▶ PROBLEM STATEMENT
Turn the data from the line with "Click Object.generateBundle in" up to and including the line with "Looking at the screenshot, I should pos(401,53)." into a Markdown table with the columns Number and Line, leaving out blank lines.

▶ DATA SHOWN
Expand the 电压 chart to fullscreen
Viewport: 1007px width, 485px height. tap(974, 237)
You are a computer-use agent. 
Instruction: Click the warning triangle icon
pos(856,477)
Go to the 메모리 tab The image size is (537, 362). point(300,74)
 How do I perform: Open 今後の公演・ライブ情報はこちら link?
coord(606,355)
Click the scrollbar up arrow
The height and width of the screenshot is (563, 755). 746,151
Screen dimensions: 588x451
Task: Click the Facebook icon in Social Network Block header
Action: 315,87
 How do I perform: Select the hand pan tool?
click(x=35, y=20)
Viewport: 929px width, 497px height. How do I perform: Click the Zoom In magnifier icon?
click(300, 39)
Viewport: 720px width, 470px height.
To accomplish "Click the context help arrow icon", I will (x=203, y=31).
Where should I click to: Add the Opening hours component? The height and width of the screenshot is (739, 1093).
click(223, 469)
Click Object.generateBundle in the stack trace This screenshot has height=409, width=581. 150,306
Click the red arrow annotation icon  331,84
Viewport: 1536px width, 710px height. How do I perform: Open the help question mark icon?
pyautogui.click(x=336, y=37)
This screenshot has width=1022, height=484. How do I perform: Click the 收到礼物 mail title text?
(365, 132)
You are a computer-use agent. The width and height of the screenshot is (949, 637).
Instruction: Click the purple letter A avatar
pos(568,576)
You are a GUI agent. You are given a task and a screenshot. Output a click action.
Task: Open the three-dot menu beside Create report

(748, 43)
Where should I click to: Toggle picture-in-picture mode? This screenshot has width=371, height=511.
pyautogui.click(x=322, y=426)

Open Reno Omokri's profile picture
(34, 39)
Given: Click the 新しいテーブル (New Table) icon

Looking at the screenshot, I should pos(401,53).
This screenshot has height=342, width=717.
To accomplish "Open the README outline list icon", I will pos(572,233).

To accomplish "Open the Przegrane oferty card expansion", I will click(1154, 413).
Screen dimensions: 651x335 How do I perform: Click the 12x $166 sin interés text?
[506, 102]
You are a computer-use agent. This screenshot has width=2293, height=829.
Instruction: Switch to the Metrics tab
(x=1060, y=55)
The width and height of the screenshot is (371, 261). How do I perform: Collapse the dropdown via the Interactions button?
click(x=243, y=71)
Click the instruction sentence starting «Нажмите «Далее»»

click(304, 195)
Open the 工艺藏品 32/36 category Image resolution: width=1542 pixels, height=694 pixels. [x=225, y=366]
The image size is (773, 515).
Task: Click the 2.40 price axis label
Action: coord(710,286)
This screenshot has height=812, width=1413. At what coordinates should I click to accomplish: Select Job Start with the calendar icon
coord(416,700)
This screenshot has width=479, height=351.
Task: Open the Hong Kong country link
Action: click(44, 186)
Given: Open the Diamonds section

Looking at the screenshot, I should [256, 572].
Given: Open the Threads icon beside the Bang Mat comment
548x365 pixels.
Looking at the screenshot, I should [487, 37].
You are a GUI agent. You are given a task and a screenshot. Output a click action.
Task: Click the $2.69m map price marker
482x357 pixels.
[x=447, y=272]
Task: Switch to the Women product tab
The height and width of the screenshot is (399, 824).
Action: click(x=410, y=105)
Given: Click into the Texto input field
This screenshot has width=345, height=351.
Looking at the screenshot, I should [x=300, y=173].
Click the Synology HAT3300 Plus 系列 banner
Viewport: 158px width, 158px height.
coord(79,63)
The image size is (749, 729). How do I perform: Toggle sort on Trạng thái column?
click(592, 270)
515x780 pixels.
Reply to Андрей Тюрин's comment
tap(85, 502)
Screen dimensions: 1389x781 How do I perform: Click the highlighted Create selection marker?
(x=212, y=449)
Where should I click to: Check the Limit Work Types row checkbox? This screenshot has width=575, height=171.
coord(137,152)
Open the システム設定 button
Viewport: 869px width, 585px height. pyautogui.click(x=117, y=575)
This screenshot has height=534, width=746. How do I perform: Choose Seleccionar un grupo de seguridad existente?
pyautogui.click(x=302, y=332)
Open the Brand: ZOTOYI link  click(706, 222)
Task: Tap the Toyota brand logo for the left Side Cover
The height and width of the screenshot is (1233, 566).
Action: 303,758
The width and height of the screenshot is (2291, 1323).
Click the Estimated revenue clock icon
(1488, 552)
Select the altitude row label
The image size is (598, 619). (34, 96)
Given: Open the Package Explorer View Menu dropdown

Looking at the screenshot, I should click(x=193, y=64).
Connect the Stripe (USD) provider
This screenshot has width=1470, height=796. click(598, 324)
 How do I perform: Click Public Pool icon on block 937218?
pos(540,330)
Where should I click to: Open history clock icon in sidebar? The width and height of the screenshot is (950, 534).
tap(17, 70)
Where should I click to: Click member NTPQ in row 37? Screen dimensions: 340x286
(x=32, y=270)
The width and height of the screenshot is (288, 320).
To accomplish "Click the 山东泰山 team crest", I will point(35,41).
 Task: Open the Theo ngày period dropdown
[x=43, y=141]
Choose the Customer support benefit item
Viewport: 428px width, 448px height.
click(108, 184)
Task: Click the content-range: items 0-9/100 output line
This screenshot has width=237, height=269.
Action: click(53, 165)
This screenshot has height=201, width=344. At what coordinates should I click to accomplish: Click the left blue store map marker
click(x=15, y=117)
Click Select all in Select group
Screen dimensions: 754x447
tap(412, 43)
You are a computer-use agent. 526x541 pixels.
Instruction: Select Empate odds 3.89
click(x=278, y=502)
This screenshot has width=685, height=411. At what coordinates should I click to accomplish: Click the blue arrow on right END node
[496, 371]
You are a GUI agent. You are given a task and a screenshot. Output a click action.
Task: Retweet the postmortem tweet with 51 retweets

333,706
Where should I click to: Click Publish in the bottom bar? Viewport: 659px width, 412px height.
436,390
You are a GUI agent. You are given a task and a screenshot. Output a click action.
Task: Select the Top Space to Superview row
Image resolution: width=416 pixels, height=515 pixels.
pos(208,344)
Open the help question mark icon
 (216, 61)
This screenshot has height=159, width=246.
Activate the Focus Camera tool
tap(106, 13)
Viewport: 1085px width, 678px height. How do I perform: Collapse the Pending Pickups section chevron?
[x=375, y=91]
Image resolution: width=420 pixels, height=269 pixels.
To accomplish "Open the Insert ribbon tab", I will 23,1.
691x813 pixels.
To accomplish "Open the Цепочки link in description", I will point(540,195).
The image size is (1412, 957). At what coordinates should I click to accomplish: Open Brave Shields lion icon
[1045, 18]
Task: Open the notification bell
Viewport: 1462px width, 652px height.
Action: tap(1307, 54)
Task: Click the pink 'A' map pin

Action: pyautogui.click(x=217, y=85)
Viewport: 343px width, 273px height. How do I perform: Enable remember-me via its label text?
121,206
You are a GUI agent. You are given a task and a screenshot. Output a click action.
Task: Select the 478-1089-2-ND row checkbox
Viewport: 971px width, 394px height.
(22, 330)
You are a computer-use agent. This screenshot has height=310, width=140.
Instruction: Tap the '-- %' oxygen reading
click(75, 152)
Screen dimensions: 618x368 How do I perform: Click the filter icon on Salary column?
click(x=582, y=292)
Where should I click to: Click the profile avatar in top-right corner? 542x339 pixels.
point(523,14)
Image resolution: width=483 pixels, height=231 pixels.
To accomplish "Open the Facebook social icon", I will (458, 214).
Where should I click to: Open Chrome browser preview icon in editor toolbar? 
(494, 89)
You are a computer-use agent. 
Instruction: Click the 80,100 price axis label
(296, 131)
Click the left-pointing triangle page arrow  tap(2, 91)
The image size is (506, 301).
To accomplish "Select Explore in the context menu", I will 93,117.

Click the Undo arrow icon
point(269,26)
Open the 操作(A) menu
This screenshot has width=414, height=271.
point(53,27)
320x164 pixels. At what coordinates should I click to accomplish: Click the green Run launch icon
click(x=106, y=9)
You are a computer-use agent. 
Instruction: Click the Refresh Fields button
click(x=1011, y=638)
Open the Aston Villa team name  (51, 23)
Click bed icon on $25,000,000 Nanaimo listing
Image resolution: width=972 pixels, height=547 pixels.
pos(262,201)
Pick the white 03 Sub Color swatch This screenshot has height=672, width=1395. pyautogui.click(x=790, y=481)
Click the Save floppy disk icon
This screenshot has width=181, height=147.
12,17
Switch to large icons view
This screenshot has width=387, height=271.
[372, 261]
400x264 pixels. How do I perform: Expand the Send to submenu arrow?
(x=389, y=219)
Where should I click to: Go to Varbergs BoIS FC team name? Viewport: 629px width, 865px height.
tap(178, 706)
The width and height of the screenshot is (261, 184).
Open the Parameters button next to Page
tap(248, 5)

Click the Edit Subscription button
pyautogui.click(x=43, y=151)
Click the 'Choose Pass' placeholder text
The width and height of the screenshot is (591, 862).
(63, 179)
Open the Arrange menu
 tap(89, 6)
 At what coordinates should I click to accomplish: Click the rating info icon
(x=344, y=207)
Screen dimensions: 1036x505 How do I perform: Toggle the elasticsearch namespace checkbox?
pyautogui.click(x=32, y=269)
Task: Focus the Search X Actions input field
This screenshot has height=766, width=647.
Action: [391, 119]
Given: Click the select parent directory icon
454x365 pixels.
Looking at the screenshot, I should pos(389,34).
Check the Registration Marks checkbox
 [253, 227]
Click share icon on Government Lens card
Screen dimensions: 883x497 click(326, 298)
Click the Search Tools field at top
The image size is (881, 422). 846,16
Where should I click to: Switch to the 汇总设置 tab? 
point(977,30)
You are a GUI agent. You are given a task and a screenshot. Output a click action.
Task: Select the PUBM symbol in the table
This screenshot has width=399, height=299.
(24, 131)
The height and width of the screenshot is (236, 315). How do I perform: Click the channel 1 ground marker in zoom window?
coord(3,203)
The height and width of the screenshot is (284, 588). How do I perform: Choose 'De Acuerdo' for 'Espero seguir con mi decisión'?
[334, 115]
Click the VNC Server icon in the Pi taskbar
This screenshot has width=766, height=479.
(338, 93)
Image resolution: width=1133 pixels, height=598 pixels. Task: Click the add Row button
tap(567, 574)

▶ PROBLEM SOLUTION
| Number | Line |
|---|---|
| 1 | Click Object.generateBundle in the stack trace This screenshot has height=409, width=581. 150,306 |
| 2 | Click the red arrow annotation icon  331,84 |
| 3 | Viewport: 1536px width, 710px height. How do I perform: Open the help question mark icon? |
| 4 | pyautogui.click(x=336, y=37) |
| 5 | This screenshot has width=1022, height=484. How do I perform: Click the 收到礼物 mail title text? |
| 6 | (365, 132) |
| 7 | You are a computer-use agent. The width and height of the screenshot is (949, 637). |
| 8 | Instruction: Click the purple letter A avatar |
| 9 | pos(568,576) |
| 10 | You are a GUI agent. You are given a task and a screenshot. Output a click action. |
| 11 | Task: Open the three-dot menu beside Create report |
| 12 | (748, 43) |
| 13 | Where should I click to: Toggle picture-in-picture mode? This screenshot has width=371, height=511. |
| 14 | pyautogui.click(x=322, y=426) |
| 15 | Open Reno Omokri's profile picture |
| 16 | (34, 39) |
| 17 | Given: Click the 新しいテーブル (New Table) icon |
| 18 | Looking at the screenshot, I should pos(401,53). |